CURE Digestive Diseases Research Center, Center for Neurobiology of Stress, Digestive Diseases Division, Department of Medicine, at University of California Los Angeles and Veterans Affairs Greater Los Angeles Healthcare System, Los Angeles, California;
Am J Physiol Regul Integr Comp Physiol. 2014 Feb 1;306(3):R164-74. doi: 10.1152/ajpregu.00335.2013. Epub 2013 Dec 11.

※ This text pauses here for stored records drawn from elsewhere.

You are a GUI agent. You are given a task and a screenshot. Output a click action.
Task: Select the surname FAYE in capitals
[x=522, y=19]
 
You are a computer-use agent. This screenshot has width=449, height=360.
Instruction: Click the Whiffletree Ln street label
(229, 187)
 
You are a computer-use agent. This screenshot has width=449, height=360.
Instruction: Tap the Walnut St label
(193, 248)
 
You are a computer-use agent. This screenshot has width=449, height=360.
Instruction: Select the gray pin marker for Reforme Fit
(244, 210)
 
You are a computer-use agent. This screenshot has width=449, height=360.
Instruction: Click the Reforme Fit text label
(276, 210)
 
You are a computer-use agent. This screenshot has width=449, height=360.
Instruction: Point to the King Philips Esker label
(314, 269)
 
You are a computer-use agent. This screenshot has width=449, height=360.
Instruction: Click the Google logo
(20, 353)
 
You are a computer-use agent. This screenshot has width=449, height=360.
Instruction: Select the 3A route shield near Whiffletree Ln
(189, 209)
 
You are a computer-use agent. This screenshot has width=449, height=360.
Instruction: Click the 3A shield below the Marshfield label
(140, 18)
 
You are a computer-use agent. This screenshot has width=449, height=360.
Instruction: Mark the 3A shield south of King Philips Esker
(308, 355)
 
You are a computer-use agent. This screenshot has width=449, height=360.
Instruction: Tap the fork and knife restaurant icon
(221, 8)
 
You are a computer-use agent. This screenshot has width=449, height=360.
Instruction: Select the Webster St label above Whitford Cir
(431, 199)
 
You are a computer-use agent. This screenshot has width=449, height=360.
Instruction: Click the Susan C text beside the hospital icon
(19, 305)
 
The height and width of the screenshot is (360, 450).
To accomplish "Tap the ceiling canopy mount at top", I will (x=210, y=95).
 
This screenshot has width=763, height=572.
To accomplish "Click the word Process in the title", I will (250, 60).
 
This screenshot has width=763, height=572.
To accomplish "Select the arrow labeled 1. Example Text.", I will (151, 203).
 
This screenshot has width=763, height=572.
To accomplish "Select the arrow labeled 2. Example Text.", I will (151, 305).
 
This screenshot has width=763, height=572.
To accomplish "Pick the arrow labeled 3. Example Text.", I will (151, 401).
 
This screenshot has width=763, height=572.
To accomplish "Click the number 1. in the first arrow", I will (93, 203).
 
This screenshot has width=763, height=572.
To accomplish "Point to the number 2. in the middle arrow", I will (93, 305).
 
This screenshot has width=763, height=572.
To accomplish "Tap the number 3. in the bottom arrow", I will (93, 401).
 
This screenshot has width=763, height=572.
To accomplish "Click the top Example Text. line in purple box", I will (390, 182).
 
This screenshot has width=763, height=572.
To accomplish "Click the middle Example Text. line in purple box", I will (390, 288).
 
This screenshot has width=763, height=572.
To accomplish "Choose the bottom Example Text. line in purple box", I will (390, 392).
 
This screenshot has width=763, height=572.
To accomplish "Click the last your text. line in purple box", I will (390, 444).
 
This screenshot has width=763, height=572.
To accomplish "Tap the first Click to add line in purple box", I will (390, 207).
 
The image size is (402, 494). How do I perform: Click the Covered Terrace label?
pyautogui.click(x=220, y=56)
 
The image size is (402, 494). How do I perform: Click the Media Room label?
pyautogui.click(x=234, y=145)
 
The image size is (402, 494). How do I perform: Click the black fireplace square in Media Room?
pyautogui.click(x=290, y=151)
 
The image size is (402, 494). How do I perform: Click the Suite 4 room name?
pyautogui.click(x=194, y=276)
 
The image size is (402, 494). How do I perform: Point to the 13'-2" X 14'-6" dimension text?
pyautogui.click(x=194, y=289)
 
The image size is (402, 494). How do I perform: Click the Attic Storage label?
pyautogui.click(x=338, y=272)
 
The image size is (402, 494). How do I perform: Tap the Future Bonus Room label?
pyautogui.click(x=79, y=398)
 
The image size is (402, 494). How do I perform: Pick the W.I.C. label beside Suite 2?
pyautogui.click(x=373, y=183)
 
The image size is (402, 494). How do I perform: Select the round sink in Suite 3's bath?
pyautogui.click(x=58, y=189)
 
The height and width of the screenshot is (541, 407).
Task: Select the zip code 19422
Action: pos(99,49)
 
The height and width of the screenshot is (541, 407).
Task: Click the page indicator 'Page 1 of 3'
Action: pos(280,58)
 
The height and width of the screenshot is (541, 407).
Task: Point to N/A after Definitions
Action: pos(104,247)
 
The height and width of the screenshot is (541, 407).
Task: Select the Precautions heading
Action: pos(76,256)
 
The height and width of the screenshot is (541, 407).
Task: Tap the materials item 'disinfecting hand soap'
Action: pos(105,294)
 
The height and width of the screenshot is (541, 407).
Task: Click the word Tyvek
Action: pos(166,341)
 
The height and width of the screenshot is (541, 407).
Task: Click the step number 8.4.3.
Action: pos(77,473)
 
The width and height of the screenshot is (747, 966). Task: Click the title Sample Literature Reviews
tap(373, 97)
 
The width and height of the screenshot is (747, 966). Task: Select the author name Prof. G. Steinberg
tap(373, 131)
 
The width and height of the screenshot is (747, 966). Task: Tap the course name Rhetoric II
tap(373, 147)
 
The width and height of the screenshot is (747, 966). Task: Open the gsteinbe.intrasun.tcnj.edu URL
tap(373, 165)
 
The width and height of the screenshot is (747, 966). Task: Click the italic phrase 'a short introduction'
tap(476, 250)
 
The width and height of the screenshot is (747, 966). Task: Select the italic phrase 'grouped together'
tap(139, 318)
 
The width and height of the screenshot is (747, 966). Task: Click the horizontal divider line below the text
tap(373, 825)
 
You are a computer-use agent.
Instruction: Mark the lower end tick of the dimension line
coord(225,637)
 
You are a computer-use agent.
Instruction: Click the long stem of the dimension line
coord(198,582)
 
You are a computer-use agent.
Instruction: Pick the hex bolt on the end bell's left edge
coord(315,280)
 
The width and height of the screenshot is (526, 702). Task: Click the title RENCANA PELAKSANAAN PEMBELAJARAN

Tail pinch stimulates food intake in rats. We investigated brain mechanisms of this response and the influence of repeated exposure. Sprague-Dawley rats received acute (5 min) or repeated (5 min/day for 14 days) tail pinch using a padded clip. Acute tail pinch increased 5-min food intake compared with control (0.92 ± 0.2 vs. 0.03 ± 0.01 g, P < 0.01). This response was inhibited by 76% by intracerebroventricular injection of BIBP-3226, a neuropeptide Y1 (NPY1) receptor antagonist, increased by 48% by astressin-B, a corticotropin-releasing factor (CRF) receptor antagonist, and not modified by S-406-028, a somatostatin subtype 2 antagonist. After the 5-min tail pinch without food, blood glucose rose by 21% (P < 0.01) while changes in plasma acyl ghrelin (+41%) and adrenocorticotropic hormone (+37%) were not significant. Two tail pinches (45 min apart) activate pontine and hindbrain catecholaminergic and hypothalamic paraventricular CRF neurons. After 14 days of repeated tail pinch, the 5-min orexigenic response was not significantly different from days 2 to 11 but reduced by 50% thereafter (P < 0.001). Simultaneously, the 5-min fecal pellet output increased during the last 5 days compared with the first 5 days (+58%, P < 0.05). At day 14, the body weight gain was reduced by 22%, with a 99% inhibition of fat gain and a 25% reduction in lean mass (P < 0.05). The orexigenic response to acute 5-min tail pinch is likely to involve the activation of brain NPY1 signaling, whereas that of CRF tends to dampen the acute response and may contribute to increased defecation and decreased body weight gain induced by repeated tail pinch.
尾巴夹捏会刺激老鼠进食。我们研究了这种反应的大脑机制以及重复暴露的影响。斯普拉格-道利大鼠接受急性(5 分钟)或重复(5 分钟/天,共 14 天)尾巴夹捏,使用带衬垫的夹子。急性尾巴夹捏与对照组相比增加了 5 分钟的食物摄入量(0.92±0.2 比 0.03±0.01 g,P<0.01)。该反应被脑室内注射神经肽 Y1(NPY1)受体拮抗剂 BIBP-3226 抑制了 76%,被促肾上腺皮质激素释放因子(CRF)受体拮抗剂 astressin-B 增加了 48%,而被生长抑素亚型 2 拮抗剂 S-406-028 没有改变。在没有食物的 5 分钟尾巴夹捏后,血糖升高了 21%(P<0.01),而血浆酰基 ghrelin(+41%)和促肾上腺皮质激素(+37%)的变化不显著。两次尾巴夹捏(间隔 45 分钟)激活脑桥和延髓儿茶酚胺能和下丘脑室旁 CRF 神经元。经过 14 天的重复尾巴夹捏后,5 分钟的食欲刺激反应与第 2 至 11 天没有显著差异,但此后减少了 50%(P<0.001)。同时,在最后 5 天,5 分钟的粪便颗粒排出量比前 5 天增加了 58%(P<0.05)。在第 14 天,体重增加减少了 22%,脂肪增加抑制了 99%,瘦体重减少了 25%(P<0.05)。急性 5 分钟尾巴夹捏的食欲刺激反应可能涉及大脑 NPY1 信号的激活,而 CRF 的反应则倾向于抑制急性反应,并可能导致重复尾巴夹捏引起的粪便排出增加和体重增加减少。